### Document excerpt
%%

In a right triangle, relative to a $45^\circ$ angle, if we have $$\text{adjacent} = 1$$ $$\text{opposite} = 1$$
then $$\text{hypotenuse}=\sqrt{o^2+a^2}=\sqrt{1^2+1^2}=\sqrt{2}$$ so that $$\sin 45^\circ=\frac{1}{\sqrt{2}}$$
But, when $$\text{hypotenuse} = 1$$ $$\text{opposite} = \text{adjacent}$$ then (writing $o$ for $\text{opposite}$ and $a$ for $\text{adjacent}$) $$\begin{align} o &= \sqrt{h^2-a^2} = \sqrt{1^2-o^2} \\[4pt] \implies \quad o^2 &= h^2-o^2\\ &=1-o^2 \\[4pt] \implies\quad 2o^2&=1 \\ \implies\quad o&=\sqrt{\frac{1}{2}} \end{align}$$ so that $$\sin 45^\circ =\frac{\sqrt{\frac{1}{2}}}{1}$$
What went wrong?
Nothing went wrong. $$ \frac{\sqrt{\frac{1}{2}}}{1} = \sqrt{\frac12}=\frac1{\sqrt2} $$

%%

### Exercise task 1
Answer these questions about the sin 45° thread:
(a) What length does the first setup give to both the adjacent and the opposite side?
(b) In the second setup, what length is given to the hypotenuse?
(c) According to the reply, what went wrong?
### Exercise task 2
Swap every "hypotenuse" for "longest side" in the sin 45° thread, beginning at the words "In a right triangle, relative" and stopping after "What went wrong?".
### Exercise task 3
Does each statement agree with the sin 45° thread? Answer yes or no and quote the deciding words.
(a) In the first setup, the hypotenuse comes out to the square root of 2.
(b) The second setup treats the opposite and adjacent sides as unequal.
(c) The reply says the two results for sin 45° do not match.

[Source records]
%%

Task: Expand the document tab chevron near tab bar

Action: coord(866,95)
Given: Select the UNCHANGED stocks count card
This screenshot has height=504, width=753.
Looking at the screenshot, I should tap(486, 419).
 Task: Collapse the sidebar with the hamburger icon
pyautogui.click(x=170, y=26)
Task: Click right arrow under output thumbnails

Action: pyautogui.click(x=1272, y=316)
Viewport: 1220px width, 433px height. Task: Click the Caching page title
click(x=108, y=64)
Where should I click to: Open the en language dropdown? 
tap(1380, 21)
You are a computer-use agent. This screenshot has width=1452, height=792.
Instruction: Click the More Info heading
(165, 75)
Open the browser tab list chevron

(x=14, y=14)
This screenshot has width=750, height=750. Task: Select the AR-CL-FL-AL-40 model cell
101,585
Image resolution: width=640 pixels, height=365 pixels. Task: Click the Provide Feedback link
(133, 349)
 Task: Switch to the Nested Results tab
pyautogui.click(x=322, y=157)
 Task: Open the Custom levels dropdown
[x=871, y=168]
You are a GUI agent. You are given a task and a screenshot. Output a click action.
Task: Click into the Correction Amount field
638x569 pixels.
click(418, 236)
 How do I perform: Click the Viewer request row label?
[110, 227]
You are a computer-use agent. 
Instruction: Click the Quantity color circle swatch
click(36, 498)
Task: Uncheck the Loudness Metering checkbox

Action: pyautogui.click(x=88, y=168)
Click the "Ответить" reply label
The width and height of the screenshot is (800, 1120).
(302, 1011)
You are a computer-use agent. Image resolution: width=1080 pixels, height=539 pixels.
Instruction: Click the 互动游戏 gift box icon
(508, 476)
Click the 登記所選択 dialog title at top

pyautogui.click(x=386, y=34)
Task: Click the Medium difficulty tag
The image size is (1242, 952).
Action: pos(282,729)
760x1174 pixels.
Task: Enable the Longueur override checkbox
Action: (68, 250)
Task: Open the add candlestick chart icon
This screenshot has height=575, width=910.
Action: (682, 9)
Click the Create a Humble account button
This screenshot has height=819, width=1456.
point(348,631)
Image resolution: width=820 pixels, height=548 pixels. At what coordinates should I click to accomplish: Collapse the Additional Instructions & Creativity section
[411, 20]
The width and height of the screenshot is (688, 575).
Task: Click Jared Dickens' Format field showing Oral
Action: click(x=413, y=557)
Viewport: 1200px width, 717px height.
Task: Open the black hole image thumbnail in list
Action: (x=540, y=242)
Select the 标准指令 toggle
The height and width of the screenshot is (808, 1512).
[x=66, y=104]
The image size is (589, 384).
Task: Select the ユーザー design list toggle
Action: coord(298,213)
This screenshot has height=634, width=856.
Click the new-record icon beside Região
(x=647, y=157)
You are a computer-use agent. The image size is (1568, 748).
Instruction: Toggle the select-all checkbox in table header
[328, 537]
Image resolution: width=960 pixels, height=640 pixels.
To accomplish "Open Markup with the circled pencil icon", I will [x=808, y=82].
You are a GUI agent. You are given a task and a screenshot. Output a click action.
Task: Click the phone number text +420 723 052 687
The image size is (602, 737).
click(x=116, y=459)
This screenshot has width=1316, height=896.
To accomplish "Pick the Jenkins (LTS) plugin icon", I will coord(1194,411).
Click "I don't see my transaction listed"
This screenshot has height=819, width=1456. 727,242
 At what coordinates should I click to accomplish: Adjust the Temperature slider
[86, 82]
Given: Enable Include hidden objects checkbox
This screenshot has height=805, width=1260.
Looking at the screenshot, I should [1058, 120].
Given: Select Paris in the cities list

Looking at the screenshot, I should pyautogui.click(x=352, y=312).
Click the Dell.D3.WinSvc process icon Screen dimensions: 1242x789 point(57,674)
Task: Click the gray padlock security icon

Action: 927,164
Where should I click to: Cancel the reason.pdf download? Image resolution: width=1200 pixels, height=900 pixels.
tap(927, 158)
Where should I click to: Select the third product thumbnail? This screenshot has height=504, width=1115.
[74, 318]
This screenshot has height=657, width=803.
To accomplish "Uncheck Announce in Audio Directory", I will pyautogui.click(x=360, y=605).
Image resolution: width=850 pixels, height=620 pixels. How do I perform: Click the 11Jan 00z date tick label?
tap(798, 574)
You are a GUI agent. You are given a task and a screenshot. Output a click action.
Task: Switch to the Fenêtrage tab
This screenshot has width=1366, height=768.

%%

### Complete response 1
(a) 1
(b) 1
(c) Nothing went wrong.

### Complete response 2
In a right triangle, relative to a $45^\circ$ angle, if we have $$\text{adjacent} = 1$$ $$\text{opposite} = 1$$
then $$\text{longest side}=\sqrt{o^2+a^2}=\sqrt{1^2+1^2}=\sqrt{2}$$ so that $$\sin 45^\circ=\frac{1}{\sqrt{2}}$$
But, when $$\text{longest side} = 1$$ $$\text{opposite} = \text{adjacent}$$ then (writing $o$ for $\text{opposite}$ and $a$ for $\text{adjacent}$) $$\begin{align} o &= \sqrt{h^2-a^2} = \sqrt{1^2-o^2} \\[4pt] \implies \quad o^2 &= h^2-o^2\\ &=1-o^2 \\[4pt] \implies\quad 2o^2&=1 \\ \implies\quad o&=\sqrt{\frac{1}{2}} \end{align}$$ so that $$\sin 45^\circ =\frac{\sqrt{\frac{1}{2}}}{1}$$
What went wrong?

### Complete response 3
(a) Yes: "\sqrt{1^2+1^2}=\sqrt{2}"
(b) No: "\text{opposite} = \text{adjacent}"
(c) No: "Nothing went wrong."